▸ Text block:
BEGIN

My notes from the Udemy course: Apache Kafka for Beginners.
Kafka Theory
- Topics: a particular stream of data.
- It is similar to a table in a database, without all the constraints.
- A topic is identified by its name.
- Partitions: topics are split in partitions. They are ordered, and each message within a partition gets an incremental ID, called offset. You need to define the number of partitions when creating a topic.
- Offsets has only meaning for a specific partition.
- Order is guaranteed only within a partition.
- Once data is written to a partition, it cannot be changed (immutability).
- Data is assigned randomly to a partition unless a key is provided.
- Brokers are nothing else than servers, which are used to compose a Kafka cluster.
- Each broker has its own ID (integer).
- Each broker contains only certain topic partitions, but not all of them.
- A good number to get started is 3 brokers.
- Topic replication factor
- Topics should have a replication factor >1 (usually between 2 and 3).
- This way, if a broker is down, another broker can serve the data.
- Leader for a partition defines a broker that is a leader for a given partition, which means receiving and serving the data for a partition. The other broker]s (ISR - in-sync replicas) will synchronize the data.
- Producers
- Producers write data to topics.
- Producers automatically know to which broker and partition to write to.
- Producers automatically recover when a broker fails.
- Producers can choose to receive acknowledgement of data writes:
- acks=0: producer will not wait for acknowledgement (possible data loss)
- acks=1: producer will wait for leader acknowledgement (limited data loss)
- acks=all: producer will wait for leader and replicas acknowledgement (no data loss)
- Message keys: a key can be sent by the producer, which will route the message to a certain partition. If no key is sent, data is routed via round robin.

END

▸ Questions:
(a) Answer from the Kafka notes above:
(i) What number of brokers is suggested for getting started?
(ii) What range is a topic's replication factor usually in?
(iii) With acks=1, what acknowledgement does the producer wait for?
(b) Retype the Kafka notes between "- A topic is" and "between 2 and 3).", inclusive, changing nothing.

▸ Recorded information:
BEGIN

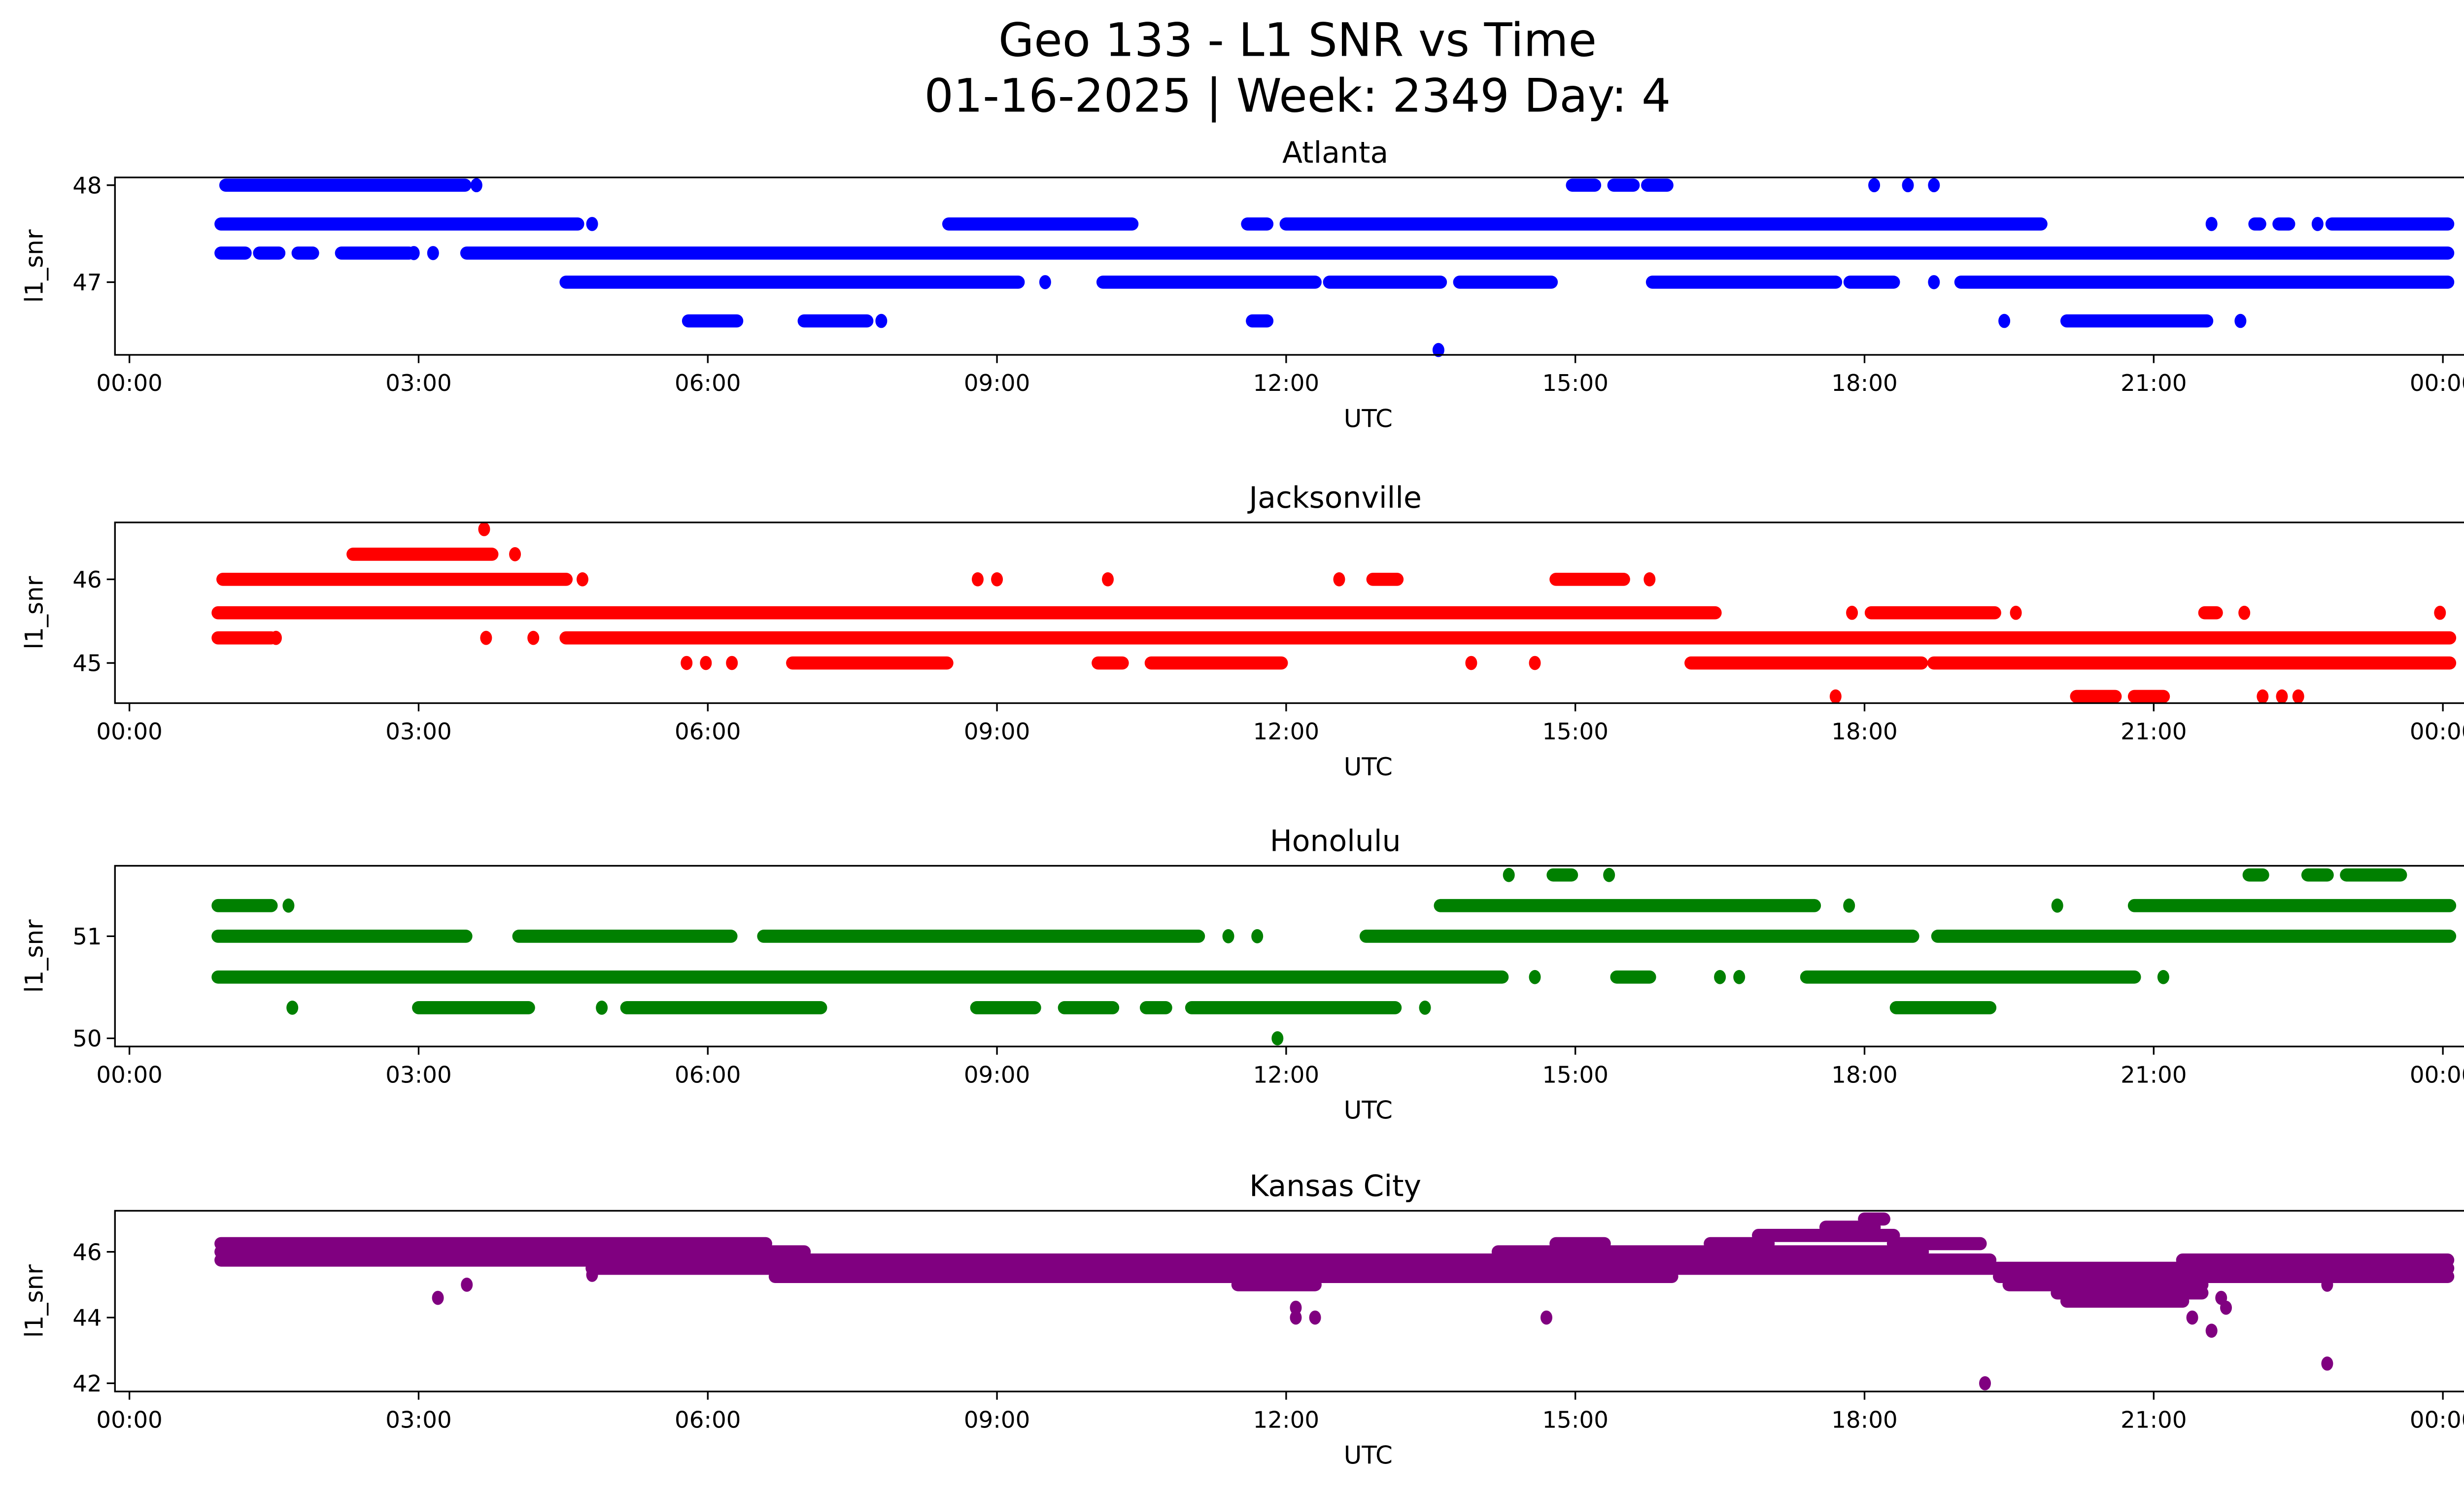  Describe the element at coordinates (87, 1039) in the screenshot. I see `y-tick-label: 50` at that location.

END

▸ Exercise results:
(a)
(i) 3 brokers.
(ii) Between 2 and 3.
(iii) Leader acknowledgement.

(b)
- A topic is identified by its name.
- Partitions: topics are split in partitions. They are ordered, and each message within a partition gets an incremental ID, called offset. You need to define the number of partitions when creating a topic.
- Offsets has only meaning for a specific partition.
- Order is guaranteed only within a partition.
- Once data is written to a partition, it cannot be changed (immutability).
- Data is assigned randomly to a partition unless a key is provided.
- Brokers are nothing else than servers, which are used to compose a Kafka cluster.
- Each broker has its own ID (integer).
- Each broker contains only certain topic partitions, but not all of them.
- A good number to get started is 3 brokers.
- Topic replication factor
- Topics should have a replication factor >1 (usually between 2 and 3).